[Excerpted records start]
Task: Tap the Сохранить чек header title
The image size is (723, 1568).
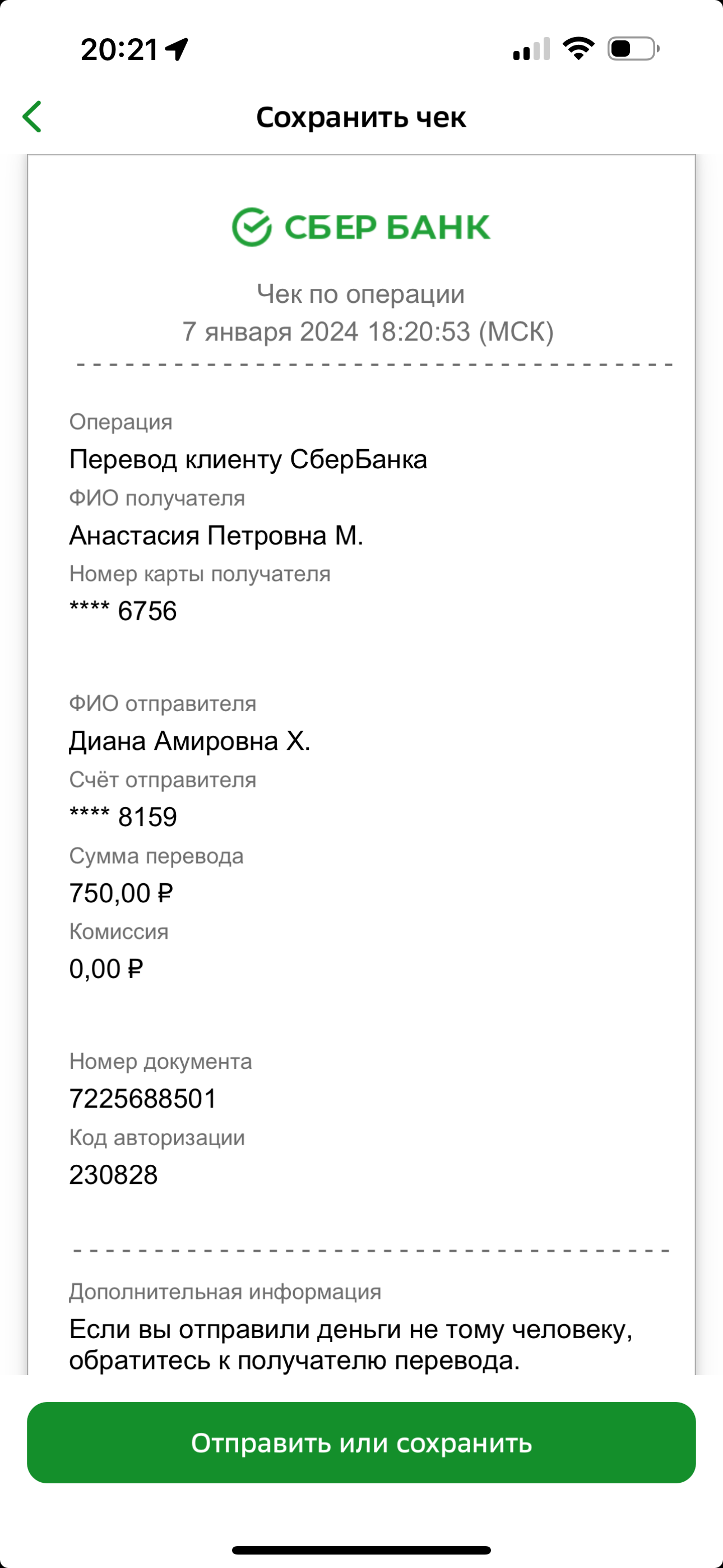Action: pos(361,117)
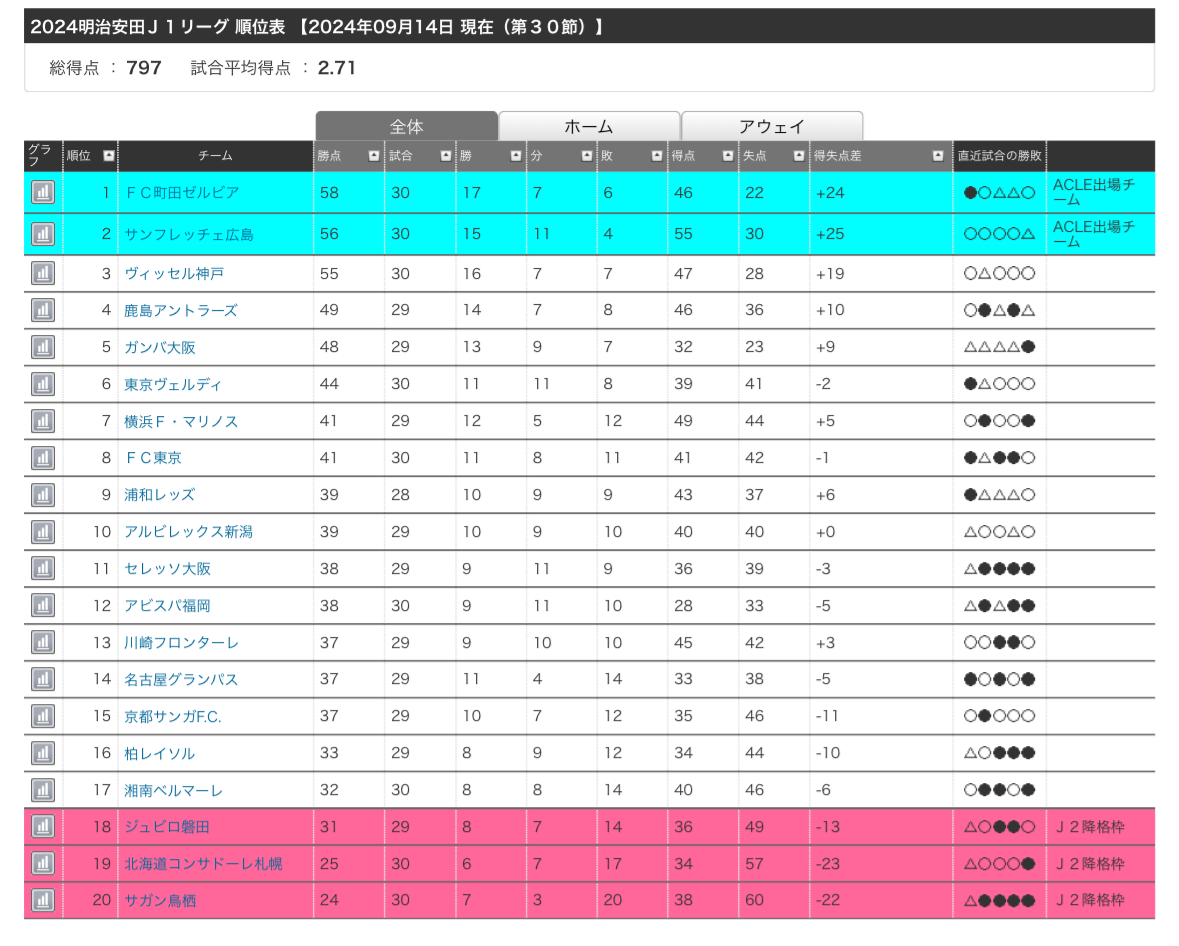Click graph icon in ガンバ大阪 row
The height and width of the screenshot is (946, 1179).
click(42, 347)
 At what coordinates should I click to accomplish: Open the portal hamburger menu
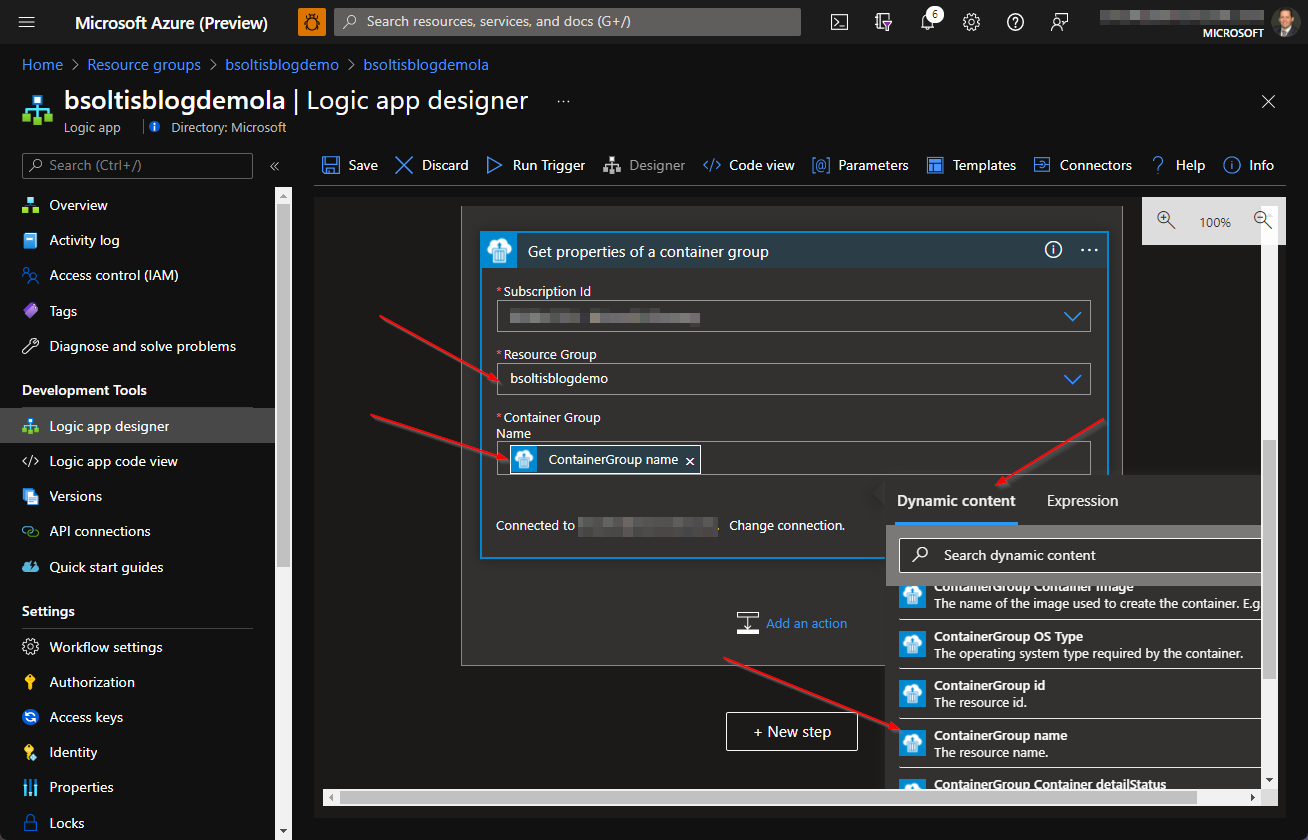(x=27, y=22)
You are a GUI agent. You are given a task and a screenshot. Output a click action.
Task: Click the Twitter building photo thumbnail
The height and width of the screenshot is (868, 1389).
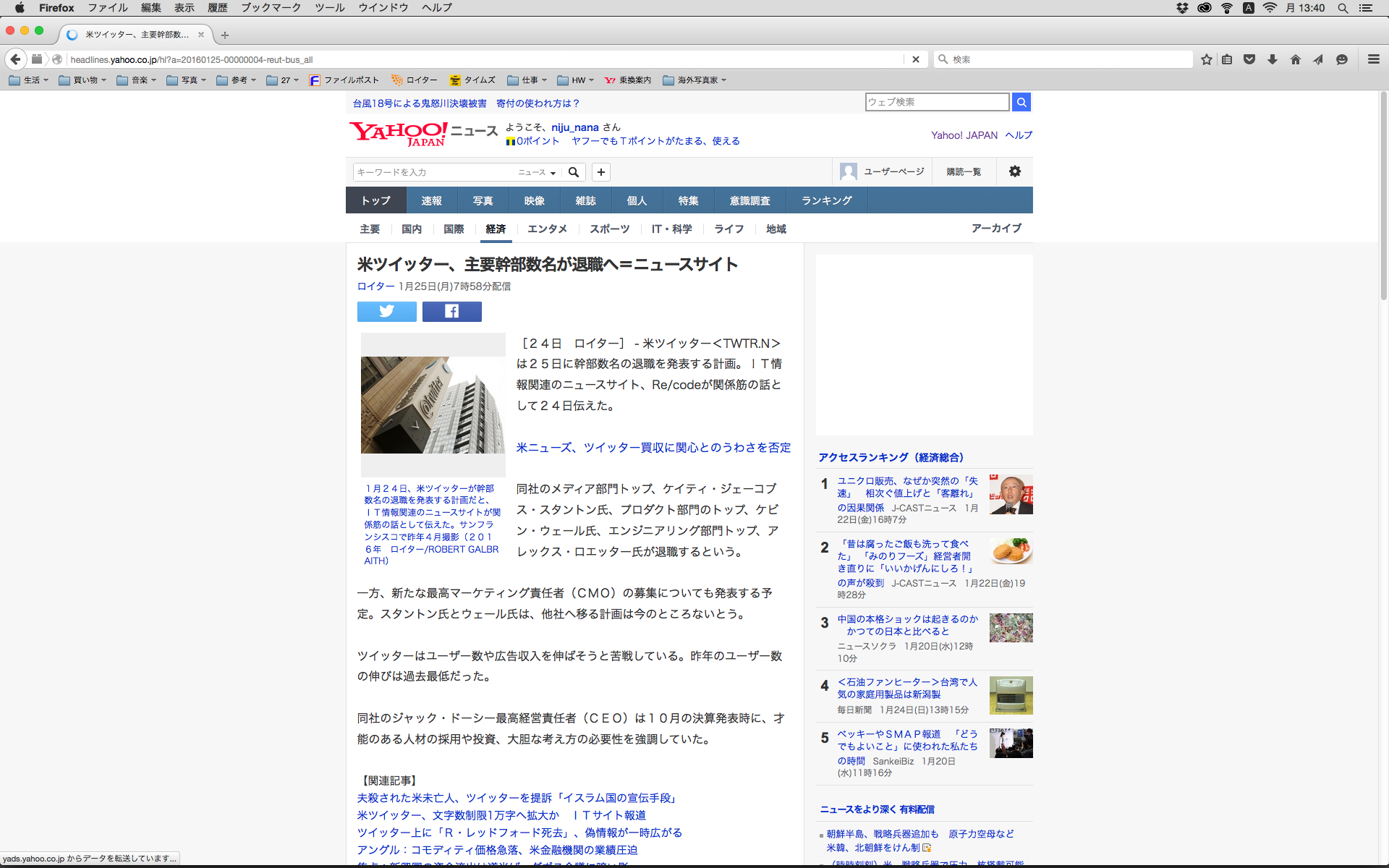(433, 404)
[Excerpted records end]
§ **Stated exercise**: Render every line of the listing as a Markdown table with the columns Row and Line, skipping any blank lines. Leave the pictures out of the answer.

§ **Solution to this task**:
| Row | Line |
|---|---|
| 1 | Task: Tap the Сохранить чек header title |
| 2 | The image size is (723, 1568). |
| 3 | Action: pos(361,117) |
| 4 | Click graph icon in ガンバ大阪 row |
| 5 | The height and width of the screenshot is (946, 1179). |
| 6 | click(42, 347) |
| 7 |  At what coordinates should I click to accomplish: Open the portal hamburger menu |
| 8 | (x=27, y=22) |
| 9 | You are a GUI agent. You are given a task and a screenshot. Output a click action. |
| 10 | Task: Click the Twitter building photo thumbnail |
| 11 | The height and width of the screenshot is (868, 1389). |
| 12 | (433, 404) |